** START OF TEXT SEGMENT **
January 8, 2001: The Southeast Minnesota Water Resources Board unveils a traveling exhibit of this area's unique karst landscape and its relationship to water quality. The exhibit was developed by the Science Museum of Minnesota and will be at Eagle Bluff Environmental Learning Center until February 25.
Karst is a type of landscape where rocks are soluble, fractured and lie close to the surface creating direct connections between surface and ground water. We are about to learn the geological history of this landscape and how karst features such as springs, trout streams and caves provide a wide variety of habitats and draw sightseers, birdwatchers and fishermen to the area. We will also learn how this terrain, with its ubiquitous sinkholes, creates a nightmare of potential pollution problems for water resources. The exhibit has something for everyone, including games, videos and a large black trunk full of materials for classroom use.
Commissioner Dick Cummings, Vice-Chairperson, SE Mn Water Resources Board and Bea Hoffmann, Executive Director, SE Mn Water Resources Board welcome visitors and introduce the design team. Donna Rasmussen, Fillmore County Water Plan Coordinator, dons her "Queen of Sinkholes" crown and introduces Fillmore County as the karst capitol of the upper Mississippi valley.
Speaker Jeff Green, Regional Ground Water Specialist, Minnesota Department of Natural Resources (DNR), says karst used to be a problem no one wanted to talk about. We've come a long way over the years; in 1995, the University of Minnesota published the Geologic Atlas of Fillmore County; the mapping of karst in Goodhue, Mower and Wabasha Counties is now underway; the Minnesota DNR recently purchased property rich in karst features near Cherry Grove as a scientific and natural area; and sinkholes are no longer used as dumps. Green says all of this has come about through the cooperative efforts of concerned citizens and local, county and state agencies.
Dr. Calvin Alexander, University of Minnesota Department of Geology and Geophysics, says, "Karst is a state of mind." In slides, he shows us cross-sections of limestone rock, its many vertical fractures and brownish areas stained by water. As water slowly dissolves this rock, its fractures increase in size. When they are large enough to walk through, they are called caves. Fillmore County has hundreds of caves. Mystery Cave, part of Forestville State Park, is the longest cave in the state and Niagara Cave near Harmony extends through three rock formations and has a large waterfall.
We see slides of area sinkholes, which are closed depressions that provide connections between surface and ground waters. Fillmore County probably contains more than 10,000 sinkholes. They form where water-borne sediment sinks or subsides into fractures in the underlying bedrock resulting in erosion of the subsurface. If the erosion is slow, a subsidence sinkhole forms. If the erosion is rapid, the subsurface void can fail suddenly and a catastrophic sinkhole appears. Both types can damage buildings, roads and agricultural property. Facilities such as manure lagoons and sewage ponds require extraordinary precautions if constructed in sinkhole areas due to the risk for contamination if the
facility fails and its contents enter the environment.
Karst systems are dynamic. As they evolve, our understanding and the terminology we use also evolves. They are more complicated than previously thought and there is still much to learn, which presents a challenge to legislators, local officials and citizens because regulations must change as our understanding changes.
** END OF TEXT SEGMENT **
WHAT THE EXERCISE ASKS - Copy the karst exhibit text starting at "Karst is a type" and ending at "for classroom use.", renaming "sightseers" to "tourists".
** START OF SUPPLIED INFORMATION **
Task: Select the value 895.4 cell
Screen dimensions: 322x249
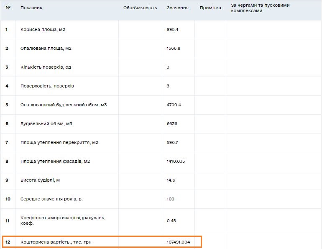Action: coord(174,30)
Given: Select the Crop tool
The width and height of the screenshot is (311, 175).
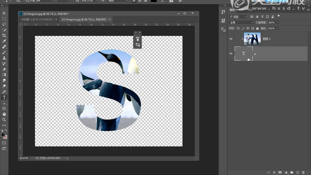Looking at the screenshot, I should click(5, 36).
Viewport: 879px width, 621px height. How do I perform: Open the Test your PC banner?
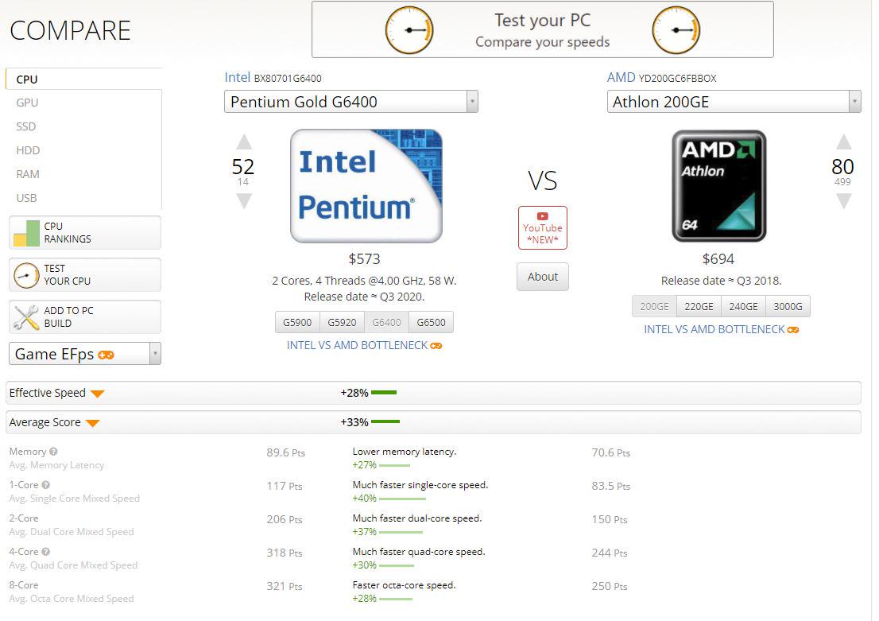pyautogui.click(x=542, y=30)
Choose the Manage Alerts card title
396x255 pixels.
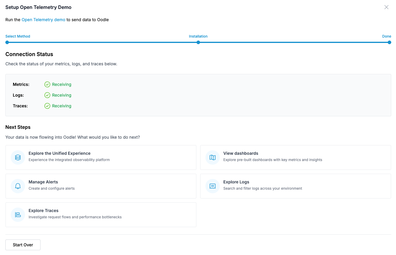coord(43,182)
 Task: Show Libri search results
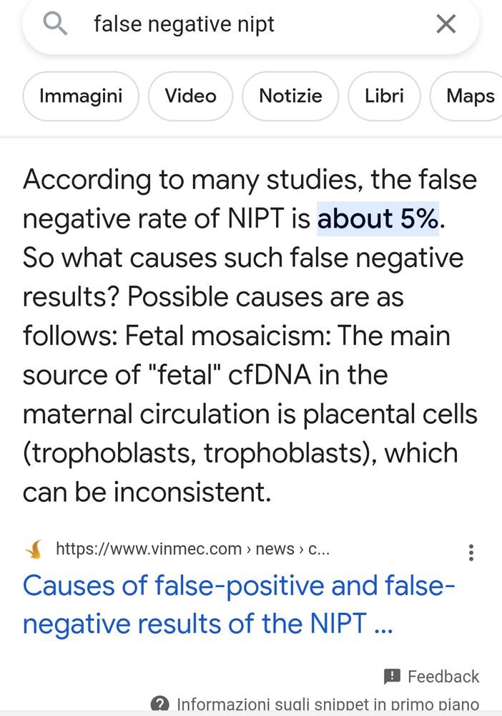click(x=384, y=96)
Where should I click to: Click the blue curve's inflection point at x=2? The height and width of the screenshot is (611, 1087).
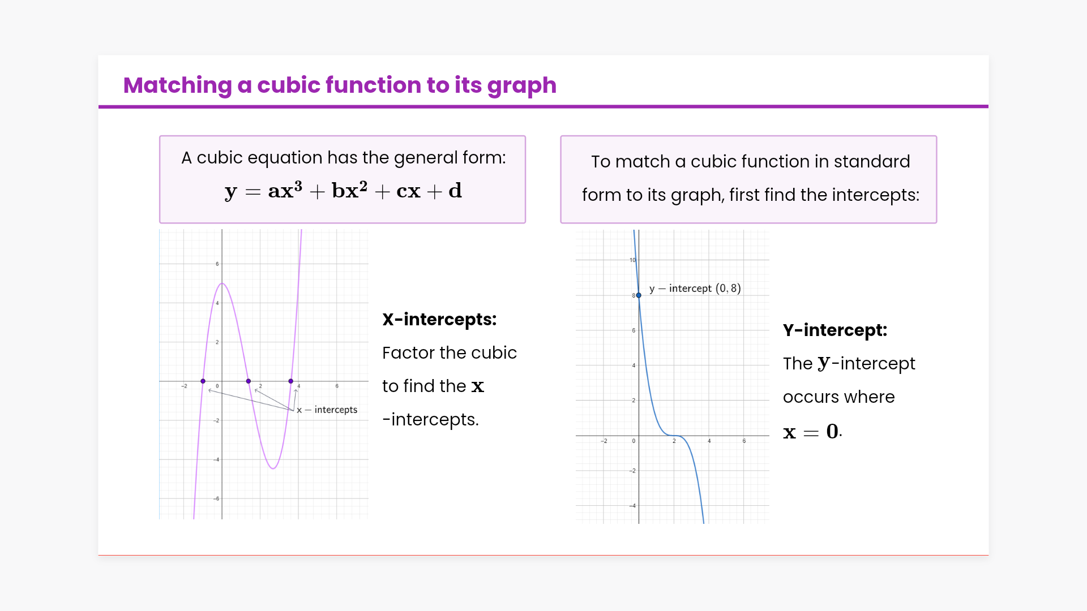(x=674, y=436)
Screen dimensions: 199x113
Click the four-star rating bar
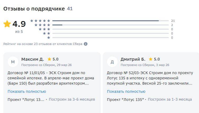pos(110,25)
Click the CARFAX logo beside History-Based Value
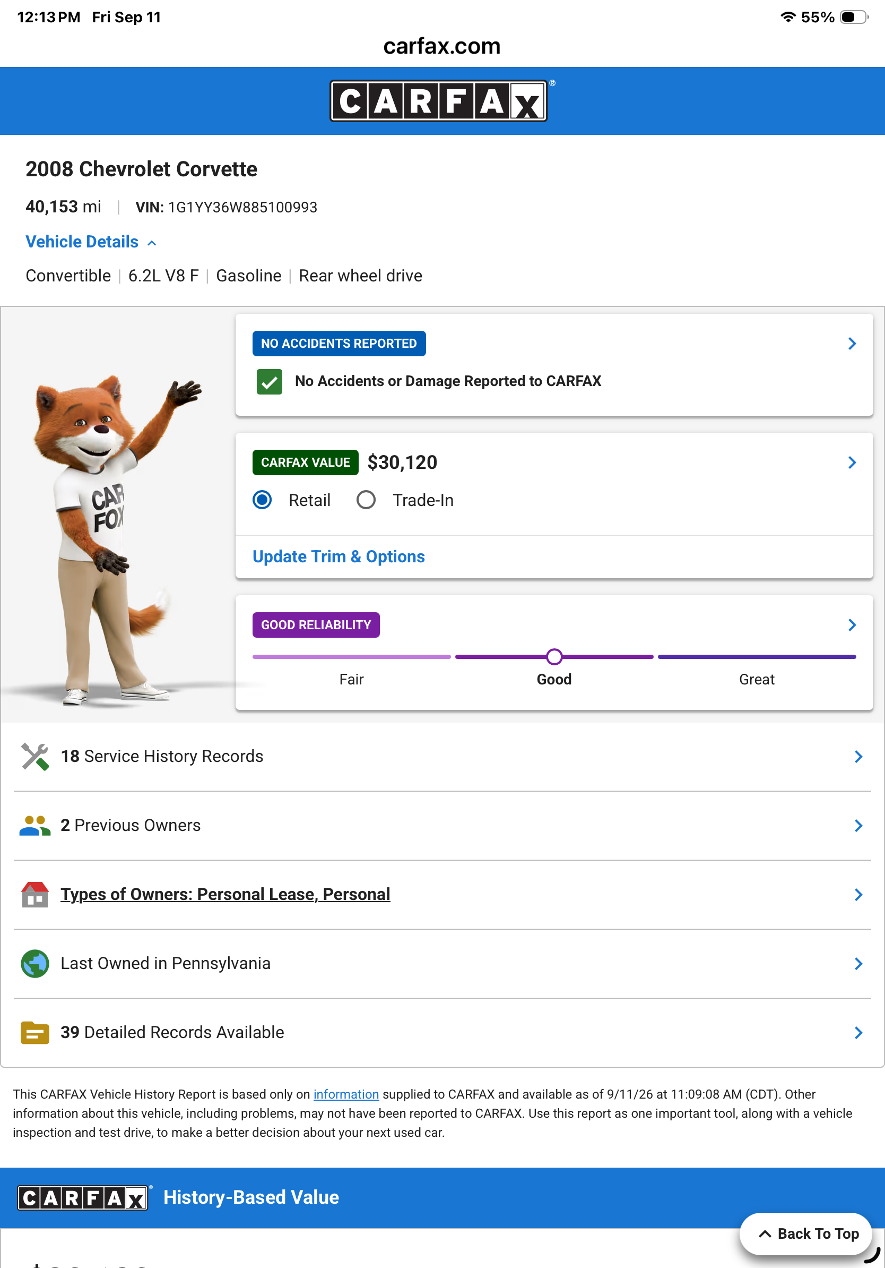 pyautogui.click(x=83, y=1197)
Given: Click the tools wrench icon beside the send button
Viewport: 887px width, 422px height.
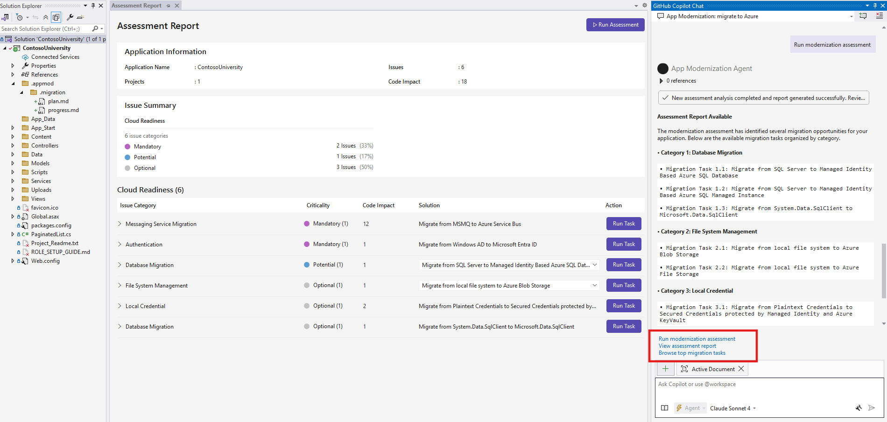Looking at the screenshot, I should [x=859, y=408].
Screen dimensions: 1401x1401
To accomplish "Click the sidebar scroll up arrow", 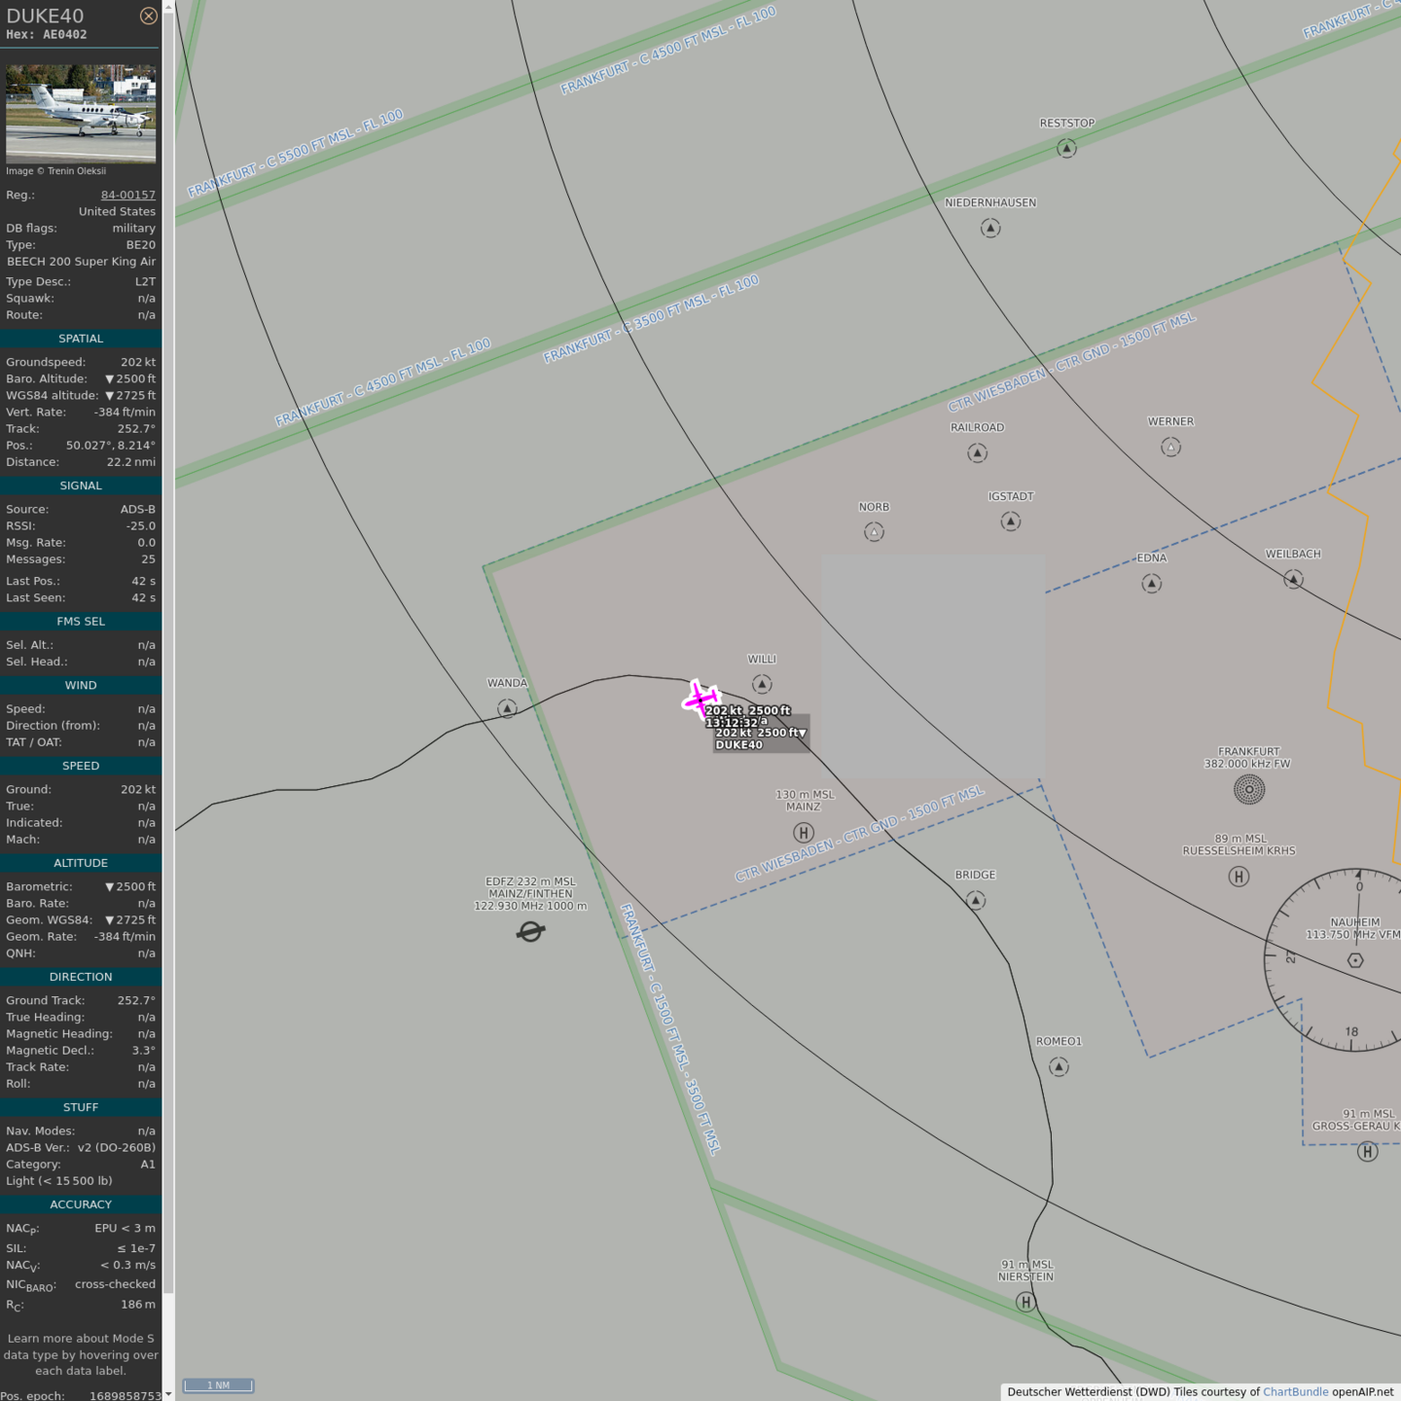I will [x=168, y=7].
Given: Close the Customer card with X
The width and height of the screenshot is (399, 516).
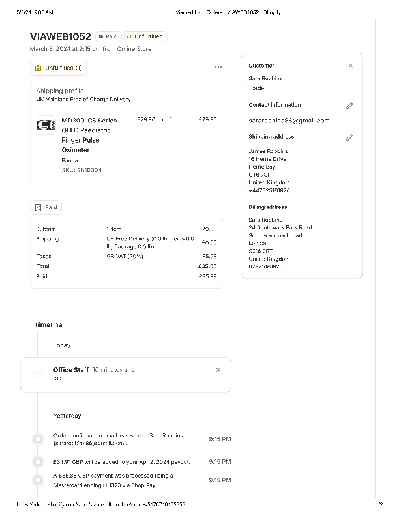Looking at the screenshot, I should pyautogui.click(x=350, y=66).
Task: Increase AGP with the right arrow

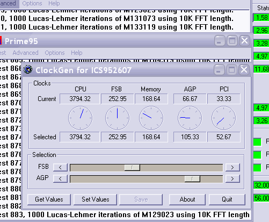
** END OF SUPPLIED INFORMATION **
RESULT OF THIS TASK -
Karst is a type of landscape where rocks are soluble, fractured and lie close to the surface creating direct connections between surface and ground water. We are about to learn the geological history of this landscape and how karst features such as springs, trout streams and caves provide a wide variety of habitats and draw tourists, birdwatchers and fishermen to the area. We will also learn how this terrain, with its ubiquitous sinkholes, creates a nightmare of potential pollution problems for water resources. The exhibit has something for everyone, including games, videos and a large black trunk full of materials for classroom use.